Defend and control the industrial base

The second task is external. Europe must protect its capacity against outside risks by securing its systems from high-risk suppliers, shielding the market from unfair subsidised competition and anchoring battery supply to Europe’s energy and defence needs.

  • Secure the Stack, Control the Grid — Treat infrastructure-connected storage as critical infrastructure and set the rules early. Software-run and remotely managed, battery systems are open to their suppliers through firmware, data and remote access. Condition market access and public funding on binding, harmonised European control over the software and remote-access layer, keep operational data under EU jurisdiction and align EU and NATO security standards across civilian and defence procurement. Otherwise, every installation will be another door into Europe's infrastructure that is hard and expensive to close later. Pay for resilience now or pay a far higher price later.

  • Raise the Shield, Protect the Market — Activate trade-defence tools to stop subsidised imports undercutting European producers before they reach scale. Apply calibrated, phased tariffs to Chinese batteries and key components and upgrade the EU Foreign Subsidies Regulation (FSR) to screen supply chains proactively rather than on individual case basis. Europe already has these instruments, it just needs to use them. Financially supporting the industry is wasted without parallel protection from cheaper, subsidised imports.
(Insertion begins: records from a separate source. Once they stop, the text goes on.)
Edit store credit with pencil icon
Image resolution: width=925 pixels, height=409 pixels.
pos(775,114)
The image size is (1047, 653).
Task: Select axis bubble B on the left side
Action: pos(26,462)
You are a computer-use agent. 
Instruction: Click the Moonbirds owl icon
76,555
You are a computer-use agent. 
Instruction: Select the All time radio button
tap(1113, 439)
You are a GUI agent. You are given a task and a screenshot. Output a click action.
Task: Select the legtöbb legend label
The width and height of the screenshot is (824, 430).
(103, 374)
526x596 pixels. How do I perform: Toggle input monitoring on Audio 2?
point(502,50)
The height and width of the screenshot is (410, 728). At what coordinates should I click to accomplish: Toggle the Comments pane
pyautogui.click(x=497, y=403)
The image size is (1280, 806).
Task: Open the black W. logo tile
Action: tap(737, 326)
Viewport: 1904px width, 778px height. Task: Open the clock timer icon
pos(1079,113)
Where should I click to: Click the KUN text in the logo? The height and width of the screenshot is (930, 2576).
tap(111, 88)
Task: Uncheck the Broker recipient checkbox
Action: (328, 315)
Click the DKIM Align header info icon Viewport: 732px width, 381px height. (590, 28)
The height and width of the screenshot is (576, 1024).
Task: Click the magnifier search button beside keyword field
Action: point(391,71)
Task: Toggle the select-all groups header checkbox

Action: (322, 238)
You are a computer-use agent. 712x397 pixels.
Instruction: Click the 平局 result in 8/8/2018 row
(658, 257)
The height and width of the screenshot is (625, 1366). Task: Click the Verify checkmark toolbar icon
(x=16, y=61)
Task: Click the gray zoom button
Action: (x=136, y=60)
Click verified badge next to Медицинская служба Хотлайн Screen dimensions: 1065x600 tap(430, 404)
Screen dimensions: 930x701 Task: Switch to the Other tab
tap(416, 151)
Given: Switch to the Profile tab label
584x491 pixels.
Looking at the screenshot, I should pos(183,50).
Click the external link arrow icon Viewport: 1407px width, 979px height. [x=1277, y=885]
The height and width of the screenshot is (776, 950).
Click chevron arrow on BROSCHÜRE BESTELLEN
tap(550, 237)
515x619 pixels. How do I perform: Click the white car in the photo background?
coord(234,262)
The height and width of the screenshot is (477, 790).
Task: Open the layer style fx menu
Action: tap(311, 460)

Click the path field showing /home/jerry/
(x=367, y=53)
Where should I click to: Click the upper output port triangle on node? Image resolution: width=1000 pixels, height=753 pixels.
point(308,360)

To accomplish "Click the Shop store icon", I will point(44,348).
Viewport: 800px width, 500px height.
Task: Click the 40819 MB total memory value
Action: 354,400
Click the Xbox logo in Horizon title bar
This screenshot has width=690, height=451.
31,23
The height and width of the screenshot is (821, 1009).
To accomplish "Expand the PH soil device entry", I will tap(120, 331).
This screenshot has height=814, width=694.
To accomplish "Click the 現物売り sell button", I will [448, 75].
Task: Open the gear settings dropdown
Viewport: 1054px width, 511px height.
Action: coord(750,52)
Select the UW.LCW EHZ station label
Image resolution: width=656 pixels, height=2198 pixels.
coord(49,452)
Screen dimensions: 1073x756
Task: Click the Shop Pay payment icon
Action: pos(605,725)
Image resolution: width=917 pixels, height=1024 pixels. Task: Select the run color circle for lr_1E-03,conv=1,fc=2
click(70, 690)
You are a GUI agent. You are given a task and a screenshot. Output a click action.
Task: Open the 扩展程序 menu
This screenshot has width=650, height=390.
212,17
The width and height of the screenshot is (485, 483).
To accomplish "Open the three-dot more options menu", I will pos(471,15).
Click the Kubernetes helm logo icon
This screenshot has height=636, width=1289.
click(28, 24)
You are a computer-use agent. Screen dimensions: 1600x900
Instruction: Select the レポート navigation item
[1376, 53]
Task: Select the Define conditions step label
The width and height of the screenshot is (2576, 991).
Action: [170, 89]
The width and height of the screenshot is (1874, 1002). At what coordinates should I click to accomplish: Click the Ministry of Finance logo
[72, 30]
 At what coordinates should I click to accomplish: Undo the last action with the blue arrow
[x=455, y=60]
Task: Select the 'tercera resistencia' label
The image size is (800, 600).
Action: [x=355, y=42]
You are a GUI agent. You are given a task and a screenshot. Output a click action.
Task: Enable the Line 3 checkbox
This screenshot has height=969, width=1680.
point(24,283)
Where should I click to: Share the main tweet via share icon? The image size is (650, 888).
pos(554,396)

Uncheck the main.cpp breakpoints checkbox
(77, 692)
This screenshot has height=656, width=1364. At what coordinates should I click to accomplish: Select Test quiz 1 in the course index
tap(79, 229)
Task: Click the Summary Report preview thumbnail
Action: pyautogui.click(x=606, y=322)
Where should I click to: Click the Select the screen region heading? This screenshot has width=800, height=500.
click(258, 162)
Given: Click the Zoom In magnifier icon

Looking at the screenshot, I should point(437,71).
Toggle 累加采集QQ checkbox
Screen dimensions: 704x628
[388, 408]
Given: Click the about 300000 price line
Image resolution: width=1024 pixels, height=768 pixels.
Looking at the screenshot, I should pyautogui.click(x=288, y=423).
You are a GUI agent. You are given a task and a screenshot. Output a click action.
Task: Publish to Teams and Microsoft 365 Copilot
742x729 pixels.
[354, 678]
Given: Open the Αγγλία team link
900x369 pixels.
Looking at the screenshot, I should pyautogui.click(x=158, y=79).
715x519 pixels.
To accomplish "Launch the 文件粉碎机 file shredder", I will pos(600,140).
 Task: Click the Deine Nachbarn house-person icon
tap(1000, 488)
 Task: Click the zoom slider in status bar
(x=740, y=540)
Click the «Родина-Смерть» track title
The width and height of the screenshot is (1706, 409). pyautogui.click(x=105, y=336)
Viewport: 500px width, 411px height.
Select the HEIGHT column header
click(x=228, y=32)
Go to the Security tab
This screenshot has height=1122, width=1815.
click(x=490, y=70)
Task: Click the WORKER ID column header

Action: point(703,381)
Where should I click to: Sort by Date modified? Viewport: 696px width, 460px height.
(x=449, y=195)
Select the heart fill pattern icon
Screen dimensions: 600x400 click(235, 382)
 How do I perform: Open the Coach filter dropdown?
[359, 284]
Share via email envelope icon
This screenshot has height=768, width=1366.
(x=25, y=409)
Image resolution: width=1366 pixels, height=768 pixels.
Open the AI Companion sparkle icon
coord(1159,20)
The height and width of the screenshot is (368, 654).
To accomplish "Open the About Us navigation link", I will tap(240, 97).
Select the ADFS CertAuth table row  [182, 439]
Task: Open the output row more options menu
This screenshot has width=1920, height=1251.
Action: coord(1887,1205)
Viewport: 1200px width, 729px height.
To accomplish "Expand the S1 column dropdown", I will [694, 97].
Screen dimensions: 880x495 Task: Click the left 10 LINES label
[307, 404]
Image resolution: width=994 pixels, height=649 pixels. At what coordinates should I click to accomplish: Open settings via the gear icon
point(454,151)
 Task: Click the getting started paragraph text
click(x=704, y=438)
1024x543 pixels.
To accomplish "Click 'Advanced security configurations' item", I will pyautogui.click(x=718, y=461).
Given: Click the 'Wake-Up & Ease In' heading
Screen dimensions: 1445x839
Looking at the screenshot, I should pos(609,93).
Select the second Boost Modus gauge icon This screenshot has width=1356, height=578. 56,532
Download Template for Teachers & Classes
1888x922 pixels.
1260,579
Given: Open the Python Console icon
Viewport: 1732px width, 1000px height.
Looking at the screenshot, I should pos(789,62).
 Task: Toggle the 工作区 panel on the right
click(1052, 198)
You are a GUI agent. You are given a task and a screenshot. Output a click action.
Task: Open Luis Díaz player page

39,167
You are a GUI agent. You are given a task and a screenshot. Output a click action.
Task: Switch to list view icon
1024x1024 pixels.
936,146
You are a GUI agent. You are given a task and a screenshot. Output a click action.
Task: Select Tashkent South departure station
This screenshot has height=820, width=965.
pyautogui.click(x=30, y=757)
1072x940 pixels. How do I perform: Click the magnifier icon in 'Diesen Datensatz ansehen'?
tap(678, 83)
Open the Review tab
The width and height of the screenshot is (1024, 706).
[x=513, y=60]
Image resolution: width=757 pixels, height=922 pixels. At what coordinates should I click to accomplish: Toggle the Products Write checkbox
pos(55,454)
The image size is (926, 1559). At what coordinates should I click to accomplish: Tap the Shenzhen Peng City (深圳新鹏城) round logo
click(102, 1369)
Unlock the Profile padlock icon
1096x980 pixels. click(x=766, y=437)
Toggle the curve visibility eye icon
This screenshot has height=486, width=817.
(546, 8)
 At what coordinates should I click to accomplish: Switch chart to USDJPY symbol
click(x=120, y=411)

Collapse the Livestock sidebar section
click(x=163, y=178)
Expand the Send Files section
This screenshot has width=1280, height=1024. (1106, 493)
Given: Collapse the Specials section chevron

  • Leverage Defence, Strengthen Resilience — Write Allied-origin and security criteria into NATO/EU defence battery contracts and exclude high-risk suppliers of battery components and raw materials from defence and security-relevant systems. Use NATO/EU defence procurement and investment to anchor European-controlled battery supply chains inside Allied critical energy and defence systems. Defence volumes are small, but less price sensitive and more patient than commercial demand, able to tolerate longer timelines and uncertainty of early production. That patience can help anchor the industrial base before the wider market does. The cells and software are largely the same for civilian and military systems.